В эту минуту вошла Зинаида Николаевна Райх. Я встречал в моей жизни немного красавиц. Чехов пишет, что, увидев красавицу, он «понял это с первого взгляда, как понимают молнию» («Красавицы»). Именно это произошло со мной. Все в комнате мгновенно изменилось. Мейерхольд перестал кричать, а я, державшийся до тех пор уверенно и твердо, оробел и притих.
— Вот, Зина, я прошу, а он не хочет.
Зинаида Николаевна промолчала в ответ на еще громкие, но уже жалкие сетования. Проходя через комнату, она приостановилась подле столика, на котором лежал оттиск моего «Ревизора», и спросила с презрением:
— А это что?
У Мейерхольда вдруг стало доброе лицо. Как будто защищая от нее мой рассказ, он прикрыл его худыми руками.
— Что ж такого, он принес книгу, он пишет, Слонимский говорит, что интересно, пускай оставит, я прочту.
Райх, белокурая, с широко расставленными глазами, соотнесенная сперва с собой, а уже потом со всем остальным человечеством, полноватая, но легкая, исчезла за портьерой. Мейерхольд вздохнул и встал.
— А может быть, все-таки напишете? — уже почти просительно сказал он…
Прошло два-три года, и мы встретились снова в Москве, должно быть, летом 1930 года. Недели за две до моей поездки я послал Юрию Олеше мою книгу «Черновик человека». Он жил тогда почему-то в квартире Мейерхольда. Мы были почти незнакомы. Это не помешало Юрию Карловичу начать разговор с неожиданного, слегка смутившего меня поворота.

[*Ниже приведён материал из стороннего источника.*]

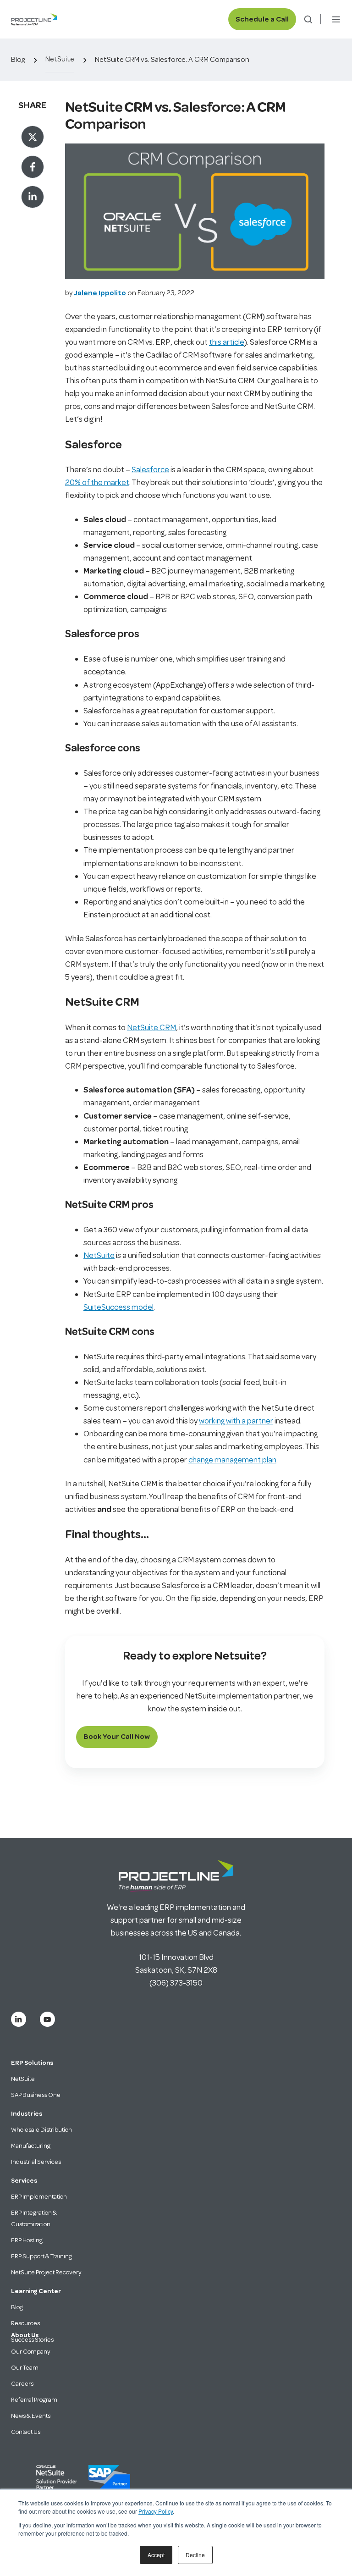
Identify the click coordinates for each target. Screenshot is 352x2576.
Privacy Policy (155, 2511)
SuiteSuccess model (118, 1307)
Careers (22, 2384)
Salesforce (150, 469)
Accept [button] (156, 2555)
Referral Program (34, 2400)
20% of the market (97, 482)
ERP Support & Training (41, 2256)
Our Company (30, 2351)
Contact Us (25, 2432)
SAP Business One (35, 2095)
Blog (18, 59)
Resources (25, 2323)
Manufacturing (30, 2146)
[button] (308, 19)
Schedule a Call (262, 19)
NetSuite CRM (151, 1027)
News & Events (30, 2416)
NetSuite (59, 59)
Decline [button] (195, 2555)
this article (226, 342)
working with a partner (236, 1421)
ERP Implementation (39, 2197)
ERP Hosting (27, 2240)
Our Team (24, 2368)
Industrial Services (36, 2162)
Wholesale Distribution (41, 2130)
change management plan (232, 1460)
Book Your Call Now (116, 1736)
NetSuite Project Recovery (46, 2272)
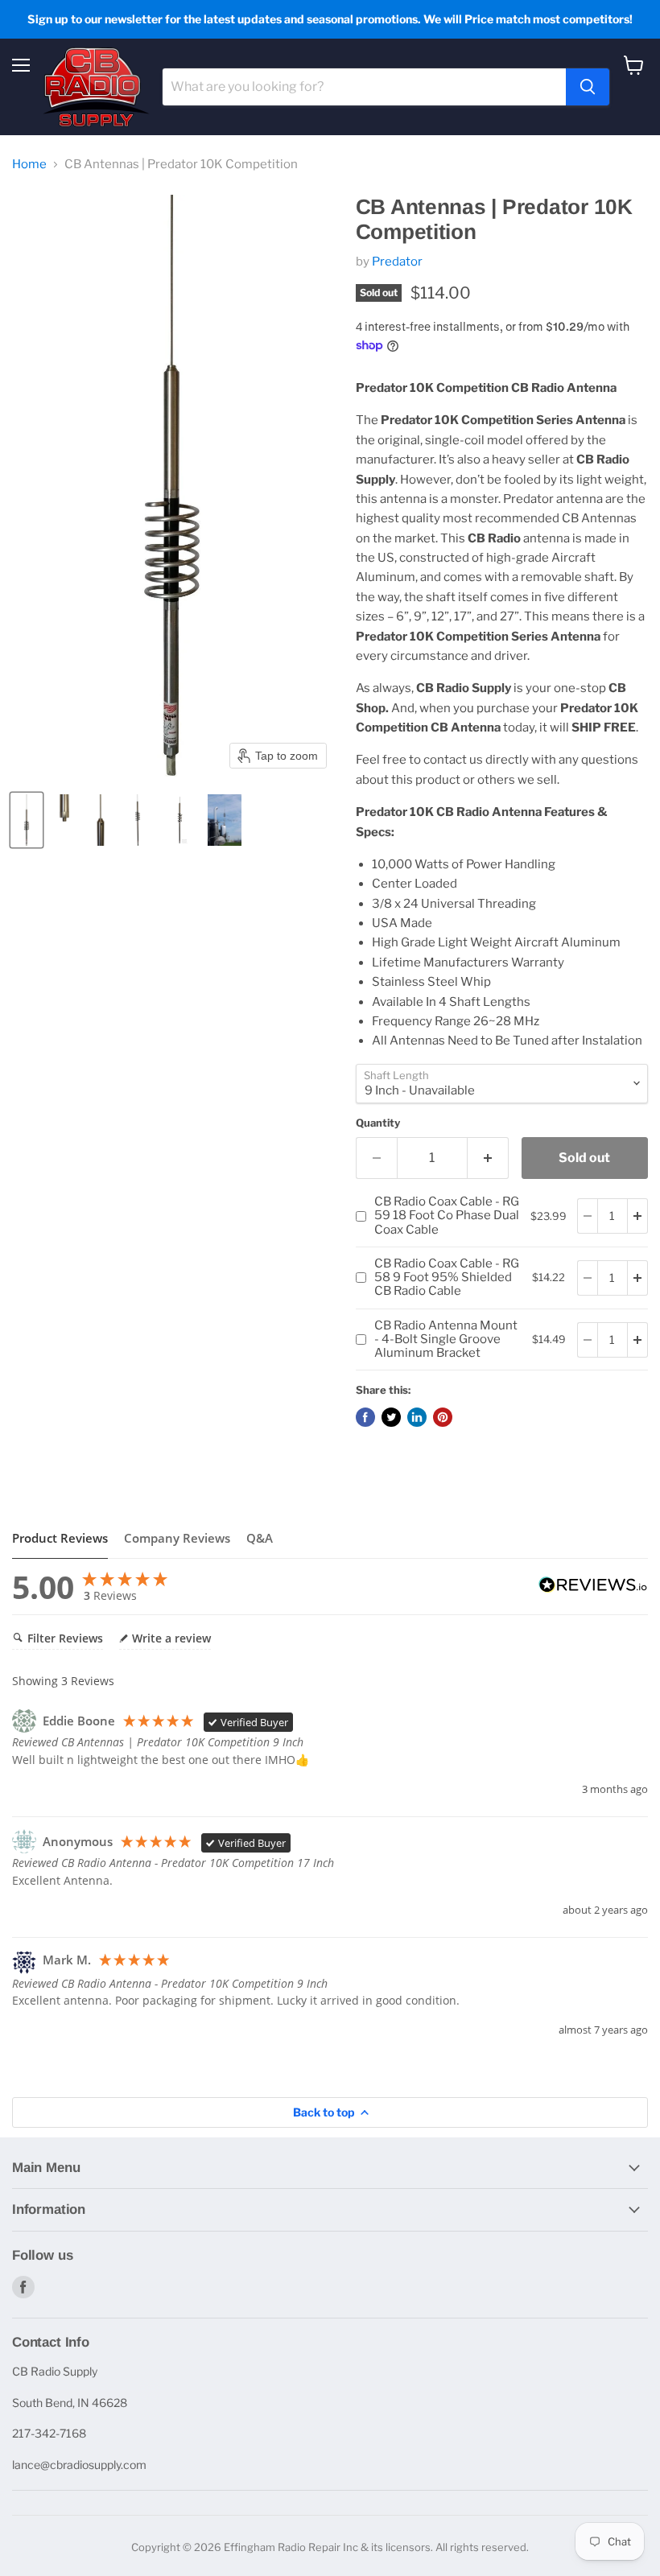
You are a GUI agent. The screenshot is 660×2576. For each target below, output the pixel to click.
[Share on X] (391, 1417)
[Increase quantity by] (638, 1216)
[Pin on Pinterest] (442, 1417)
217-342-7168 (49, 2433)
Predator (397, 261)
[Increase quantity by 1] (488, 1158)
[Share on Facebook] (365, 1417)
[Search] (587, 86)
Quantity (378, 1123)
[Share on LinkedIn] (417, 1417)
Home (29, 164)
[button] (26, 820)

— Каверин, зачем вам писать? — лениво и серьезно спросил Олеша. — Ведь вы уже научились.
Я шел к нему, чтобы рассказать, как Тынянов сказал мне (после вечера Юрия Карловича в Ленинграде): «Ты мог бы писать, как Олеша». Мне хотелось откровенно, сознаться, что я позавидовал его «Зависти», хотя мне совсем несвойственно это чувство. Что банальность темы «Трех толстяков» бесследно исчезает потому, что они написаны ослепительно, с блеском, что он заставил даже искушенного читателя смотреть на солнечный свет не мигая.

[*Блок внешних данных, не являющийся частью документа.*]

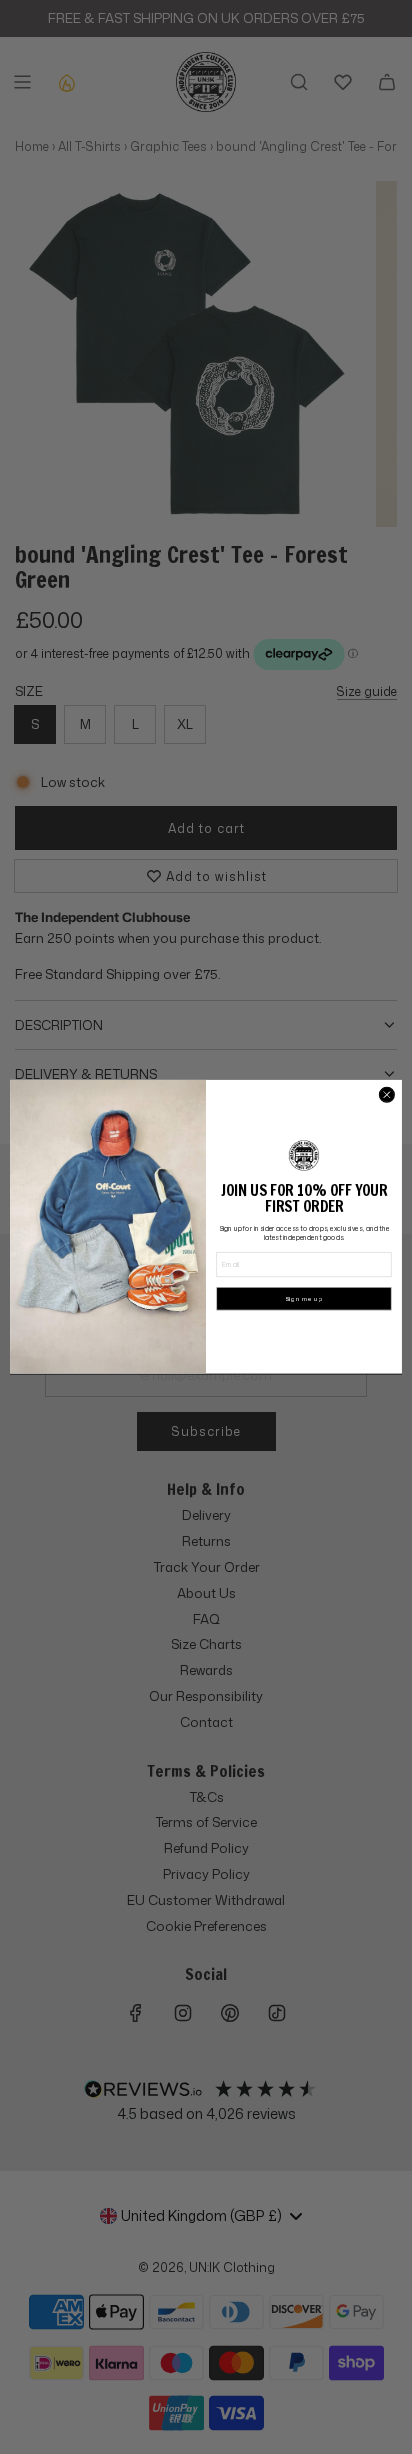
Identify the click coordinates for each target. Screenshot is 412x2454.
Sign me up (304, 1299)
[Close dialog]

Я хотел поздравить Олешу с блестящим началом и поздравил вопреки неожиданному вопросу, с которого начался разговор.
Он легонько присвистнул. В нем было что-то одновременно и прямоугольное, и шарообразное — большая голова, широкие, полные плечи. Но даже если бы он был Калибаном, вы забыли бы об этом после десятиминутного разговора — с таким изяществом, оригинальностью, неожиданной меткостью он встречал каждую вашу фразу. Слушая своего собеседника вполуха, он был при этом добродушен, благожелателен и небрежно-ленив.

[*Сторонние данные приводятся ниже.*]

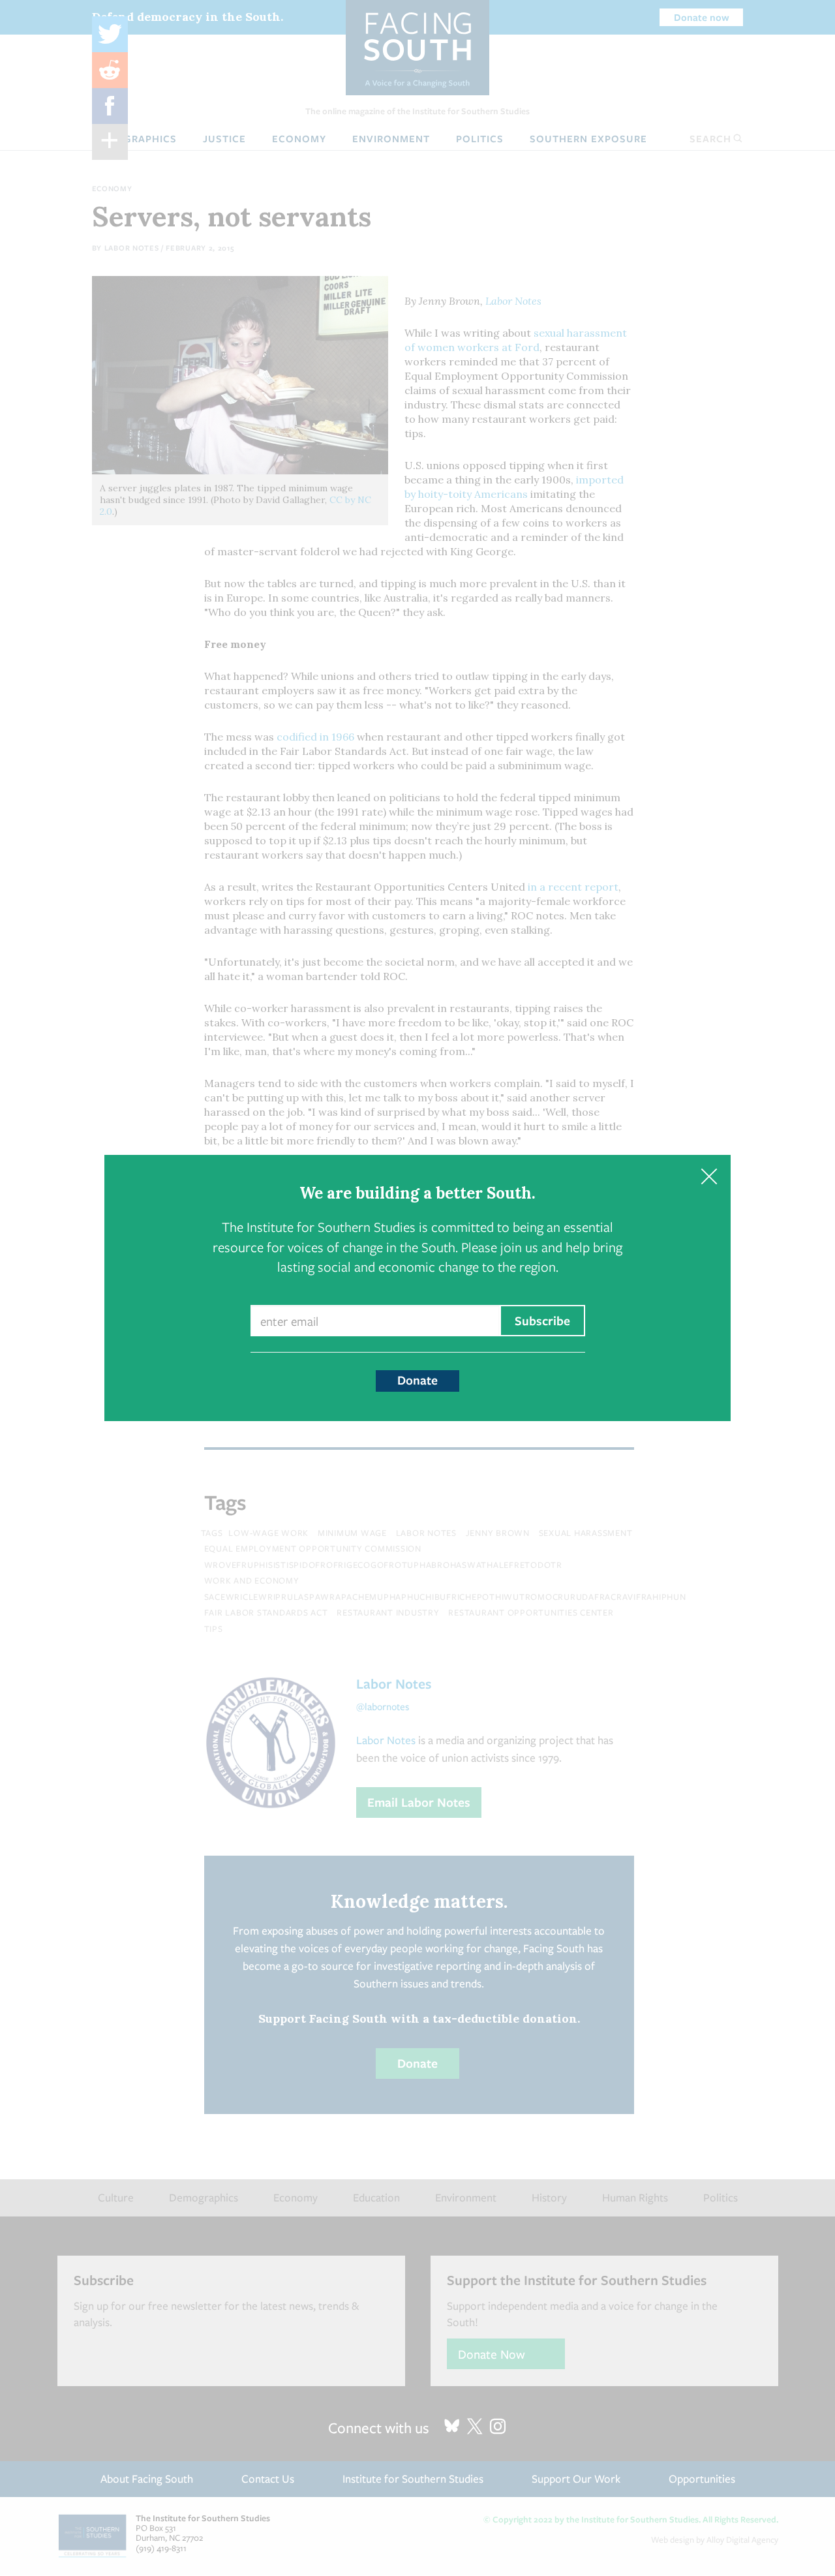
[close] (709, 1177)
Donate (417, 1380)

Присвистнул он, слушая меня, далеко не случайно.
— Так выдумаете, что это — начало? — спросил он. — А я стараюсь убедить себя в том, что это еще не конец.
Он открыл «Черновик человека» и процитировал несколько строк:
— Все это — станция назначения, — сказал он. — А в прозе каждая строка должна быть станцией отправления. Ио все равно, вы научились. А как вы теперь будете писать?
Я с досадой ответил, что теперь откажусь от всего, чему научился, и стану писать так: «Иван Петрович вернулся домой и попросил у жены чашку чая».
Послышался шум в передней, быстрые шаги, в комнату стремительно ворвался Мейерхольд — грязный, запыленный, в макинтоше, в измятой шляпе, с чемоданом в руках. Мы поздоровались, он исчез в других комнатах, но через несколько минут снова ворвался.